Dynamic Affective Memory Management for Personalized LLM Agents
Junfeng Lu, Yueyan Li
TL;DR
This work tackles the challenge of long-term affective memory in personalized LLM agents, addressing memory stagnation and memory bloat through a dynamic memory management framework. It introduces a Bayesian-inspired memory update guided by memory entropy, a confidence-weighted memory unit structure, entropy-driven compression, and a two-stage retrieval pipeline, all orchestrated by a Master Agent to minimize global belief entropy. The authors validate their approach on the DABench dataset, showing improved personalization, logical coherence, and emotional resonance while substantially reducing memory growth.
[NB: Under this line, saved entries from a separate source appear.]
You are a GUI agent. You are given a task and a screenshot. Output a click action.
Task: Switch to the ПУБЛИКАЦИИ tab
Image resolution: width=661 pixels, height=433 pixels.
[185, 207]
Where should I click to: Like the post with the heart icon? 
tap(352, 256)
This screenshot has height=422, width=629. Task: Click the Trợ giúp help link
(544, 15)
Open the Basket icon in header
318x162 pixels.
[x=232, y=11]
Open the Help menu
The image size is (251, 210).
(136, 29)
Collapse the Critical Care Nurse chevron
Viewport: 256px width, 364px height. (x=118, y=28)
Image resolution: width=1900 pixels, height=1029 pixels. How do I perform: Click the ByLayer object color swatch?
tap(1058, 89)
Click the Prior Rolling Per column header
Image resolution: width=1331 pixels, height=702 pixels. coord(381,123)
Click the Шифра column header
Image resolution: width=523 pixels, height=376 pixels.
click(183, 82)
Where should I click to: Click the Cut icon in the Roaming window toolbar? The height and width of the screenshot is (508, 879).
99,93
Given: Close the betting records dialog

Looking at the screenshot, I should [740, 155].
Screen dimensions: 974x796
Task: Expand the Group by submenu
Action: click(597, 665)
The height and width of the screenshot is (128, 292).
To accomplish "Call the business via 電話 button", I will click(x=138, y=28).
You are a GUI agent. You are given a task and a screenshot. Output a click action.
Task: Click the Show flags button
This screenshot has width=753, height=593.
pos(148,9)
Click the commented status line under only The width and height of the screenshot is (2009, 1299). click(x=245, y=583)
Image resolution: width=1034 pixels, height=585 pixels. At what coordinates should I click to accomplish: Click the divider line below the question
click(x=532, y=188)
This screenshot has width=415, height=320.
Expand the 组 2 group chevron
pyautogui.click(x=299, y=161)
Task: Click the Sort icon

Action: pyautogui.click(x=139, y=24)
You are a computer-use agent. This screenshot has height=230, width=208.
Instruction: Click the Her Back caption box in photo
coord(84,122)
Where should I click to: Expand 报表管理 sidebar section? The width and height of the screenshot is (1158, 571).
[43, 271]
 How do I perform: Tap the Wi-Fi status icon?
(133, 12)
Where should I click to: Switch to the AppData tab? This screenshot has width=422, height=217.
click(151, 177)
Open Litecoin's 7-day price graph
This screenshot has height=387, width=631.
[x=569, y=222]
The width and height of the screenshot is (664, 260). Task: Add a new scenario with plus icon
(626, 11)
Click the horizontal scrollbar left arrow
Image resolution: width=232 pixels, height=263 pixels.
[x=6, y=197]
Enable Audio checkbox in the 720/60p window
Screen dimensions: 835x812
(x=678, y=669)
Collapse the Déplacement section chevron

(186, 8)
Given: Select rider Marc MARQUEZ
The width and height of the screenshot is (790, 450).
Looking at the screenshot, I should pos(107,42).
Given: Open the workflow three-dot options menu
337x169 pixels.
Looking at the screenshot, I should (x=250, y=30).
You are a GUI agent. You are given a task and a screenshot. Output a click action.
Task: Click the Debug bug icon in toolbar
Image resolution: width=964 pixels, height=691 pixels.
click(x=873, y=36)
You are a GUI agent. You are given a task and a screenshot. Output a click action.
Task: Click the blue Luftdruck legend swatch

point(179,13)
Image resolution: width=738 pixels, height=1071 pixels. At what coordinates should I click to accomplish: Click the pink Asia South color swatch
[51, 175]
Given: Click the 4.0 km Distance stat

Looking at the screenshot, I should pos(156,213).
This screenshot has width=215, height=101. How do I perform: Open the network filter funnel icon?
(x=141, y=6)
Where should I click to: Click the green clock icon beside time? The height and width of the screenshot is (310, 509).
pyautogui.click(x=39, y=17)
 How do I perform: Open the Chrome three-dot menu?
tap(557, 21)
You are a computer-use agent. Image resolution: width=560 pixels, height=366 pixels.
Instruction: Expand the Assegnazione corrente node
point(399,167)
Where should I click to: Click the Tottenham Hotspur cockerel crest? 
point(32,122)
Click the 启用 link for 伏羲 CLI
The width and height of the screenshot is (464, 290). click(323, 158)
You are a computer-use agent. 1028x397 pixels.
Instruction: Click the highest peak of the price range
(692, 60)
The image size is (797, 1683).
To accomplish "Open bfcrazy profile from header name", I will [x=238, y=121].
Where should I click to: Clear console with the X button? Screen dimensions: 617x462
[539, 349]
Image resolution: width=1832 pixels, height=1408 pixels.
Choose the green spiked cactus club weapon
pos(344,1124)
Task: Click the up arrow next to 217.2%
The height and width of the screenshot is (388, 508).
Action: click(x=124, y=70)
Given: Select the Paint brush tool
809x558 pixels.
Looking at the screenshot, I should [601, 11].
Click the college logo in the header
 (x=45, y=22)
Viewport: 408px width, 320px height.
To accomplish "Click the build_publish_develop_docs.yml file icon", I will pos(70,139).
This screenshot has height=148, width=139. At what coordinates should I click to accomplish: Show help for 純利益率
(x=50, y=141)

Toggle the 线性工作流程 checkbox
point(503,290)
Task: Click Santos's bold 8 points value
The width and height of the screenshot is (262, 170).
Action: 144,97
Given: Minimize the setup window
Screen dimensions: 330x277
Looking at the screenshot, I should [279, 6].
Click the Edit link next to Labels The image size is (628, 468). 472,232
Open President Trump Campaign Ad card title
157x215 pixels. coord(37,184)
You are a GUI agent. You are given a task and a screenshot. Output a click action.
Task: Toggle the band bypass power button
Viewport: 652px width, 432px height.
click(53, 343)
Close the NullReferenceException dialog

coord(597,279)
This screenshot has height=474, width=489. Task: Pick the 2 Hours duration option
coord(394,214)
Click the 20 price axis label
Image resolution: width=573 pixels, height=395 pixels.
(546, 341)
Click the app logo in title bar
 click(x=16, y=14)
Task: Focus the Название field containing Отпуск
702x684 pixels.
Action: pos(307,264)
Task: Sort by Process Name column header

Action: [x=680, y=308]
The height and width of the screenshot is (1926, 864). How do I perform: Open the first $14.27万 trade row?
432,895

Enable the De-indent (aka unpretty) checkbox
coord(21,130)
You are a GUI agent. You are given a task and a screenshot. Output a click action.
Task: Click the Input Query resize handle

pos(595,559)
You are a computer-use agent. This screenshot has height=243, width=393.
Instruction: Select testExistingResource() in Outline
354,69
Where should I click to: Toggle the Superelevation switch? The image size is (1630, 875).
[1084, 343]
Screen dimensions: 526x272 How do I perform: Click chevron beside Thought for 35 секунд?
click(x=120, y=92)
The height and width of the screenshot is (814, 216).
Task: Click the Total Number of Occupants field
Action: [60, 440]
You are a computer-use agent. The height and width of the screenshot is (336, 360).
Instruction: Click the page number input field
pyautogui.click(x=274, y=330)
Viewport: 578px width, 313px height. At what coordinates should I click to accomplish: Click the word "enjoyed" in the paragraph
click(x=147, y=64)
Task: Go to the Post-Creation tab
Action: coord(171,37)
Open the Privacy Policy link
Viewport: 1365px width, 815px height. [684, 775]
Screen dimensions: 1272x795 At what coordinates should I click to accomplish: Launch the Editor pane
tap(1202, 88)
The proposed DAM-LLM framework and DABench benchmark offer a novel direction for designing memory-centric, emotionally intelligent AI agents with scalable retrieval and robust forgetting.
Abstract
Advances in large language models are making personalized AI agents a new research focus. While current agent systems primarily rely on personalized external memory databases to deliver customized experiences, they face challenges such as memory redundancy, memory staleness, and poor memory-context integration, largely due to the lack of effective memory updates during interaction. To tackle these issues, we propose a new memory management system designed for affective scenarios. Our approach employs a Bayesian-inspired memory update algorithm with the concept of memory entropy, enabling the agent to autonomously maintain a dynamically updated memory vector database by minimizing global entropy to provide more personalized services. To better evaluate the system's effectiveness in this context, we propose DABench, a benchmark focusing on emotional expression and emotional change toward objects. Experimental results demonstrate that, our system achieves superior performance in personalization, logical coherence, and accuracy. Ablation studies further validate the effectiveness of the Bayesian-inspired update mechanism in alleviating memory bloat. Our work offers new insights into the design of long-term memory systems.